■ Exercise prompt ■
Omitting the images, transcribe the records below exactly as they stand.

----- Data extracts -----

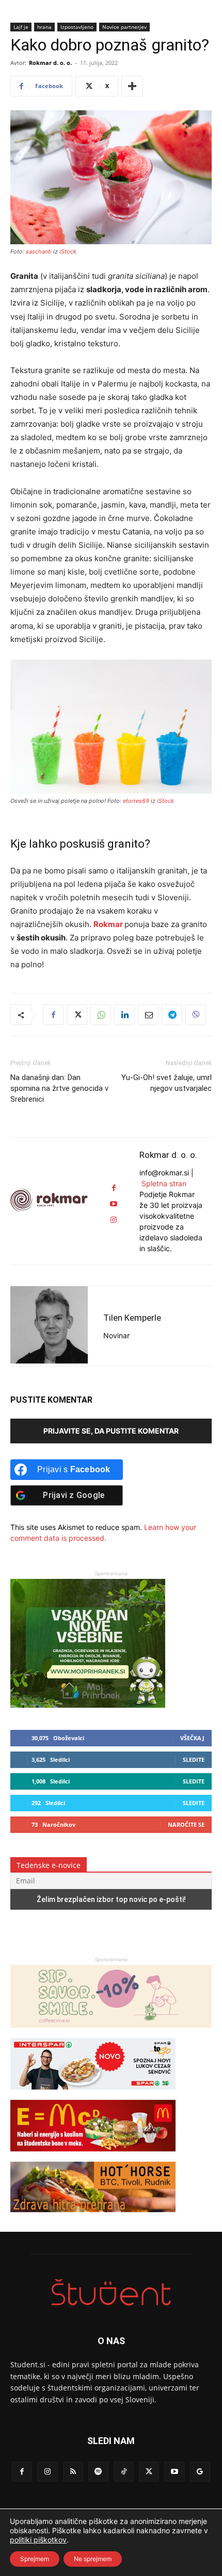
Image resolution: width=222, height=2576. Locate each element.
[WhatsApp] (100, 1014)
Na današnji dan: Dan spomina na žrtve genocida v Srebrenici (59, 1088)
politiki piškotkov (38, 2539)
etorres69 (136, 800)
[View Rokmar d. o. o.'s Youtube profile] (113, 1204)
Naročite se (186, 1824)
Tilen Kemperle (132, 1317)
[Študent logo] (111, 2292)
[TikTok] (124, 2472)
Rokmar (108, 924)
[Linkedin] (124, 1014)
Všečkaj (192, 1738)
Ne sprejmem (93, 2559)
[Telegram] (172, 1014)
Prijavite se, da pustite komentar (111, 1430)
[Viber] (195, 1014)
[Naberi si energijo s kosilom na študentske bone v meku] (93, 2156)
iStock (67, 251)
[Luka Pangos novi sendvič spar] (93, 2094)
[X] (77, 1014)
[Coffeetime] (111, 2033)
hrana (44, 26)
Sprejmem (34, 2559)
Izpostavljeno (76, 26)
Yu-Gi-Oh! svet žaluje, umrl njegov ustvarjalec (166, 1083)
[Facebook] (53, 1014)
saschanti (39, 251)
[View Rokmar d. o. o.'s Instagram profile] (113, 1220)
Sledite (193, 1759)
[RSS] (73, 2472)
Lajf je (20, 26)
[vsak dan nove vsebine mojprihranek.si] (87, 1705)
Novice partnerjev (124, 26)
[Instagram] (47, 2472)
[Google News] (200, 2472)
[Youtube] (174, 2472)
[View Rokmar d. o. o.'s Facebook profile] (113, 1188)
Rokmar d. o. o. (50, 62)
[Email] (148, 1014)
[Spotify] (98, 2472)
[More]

-----

■ Response to the task ■
Image resolution: width=222, height=2576. Locate each element.
[WhatsApp] (100, 1014)
Na današnji dan: Dan spomina na žrtve genocida v Srebrenici (59, 1088)
politiki piškotkov (38, 2539)
etorres69 (136, 800)
[View Rokmar d. o. o.'s Youtube profile] (113, 1204)
Naročite se (186, 1824)
Tilen Kemperle (132, 1317)
[Študent logo] (111, 2292)
[TikTok] (124, 2472)
Rokmar (108, 924)
[Linkedin] (124, 1014)
Všečkaj (192, 1738)
Ne sprejmem (93, 2559)
[Telegram] (172, 1014)
Prijavite se, da pustite komentar (111, 1430)
[Viber] (195, 1014)
[Naberi si energijo s kosilom na študentske bone v meku] (93, 2156)
iStock (67, 251)
[Luka Pangos novi sendvič spar] (93, 2094)
[X] (77, 1014)
[Coffeetime] (111, 2033)
hrana (44, 26)
Sprejmem (34, 2559)
Izpostavljeno (76, 26)
Yu-Gi-Oh! svet žaluje, umrl njegov ustvarjalec (166, 1083)
[Facebook] (53, 1014)
saschanti (39, 251)
[View Rokmar d. o. o.'s Instagram profile] (113, 1220)
Sledite (193, 1759)
[RSS] (73, 2472)
Lajf je (20, 26)
[vsak dan nove vsebine mojprihranek.si] (87, 1705)
Novice partnerjev (124, 26)
[Instagram] (47, 2472)
[Google News] (200, 2472)
[Youtube] (174, 2472)
[View Rokmar d. o. o.'s Facebook profile] (113, 1188)
Rokmar d. o. o. (50, 62)
[Email] (148, 1014)
[Spotify] (98, 2472)
[More]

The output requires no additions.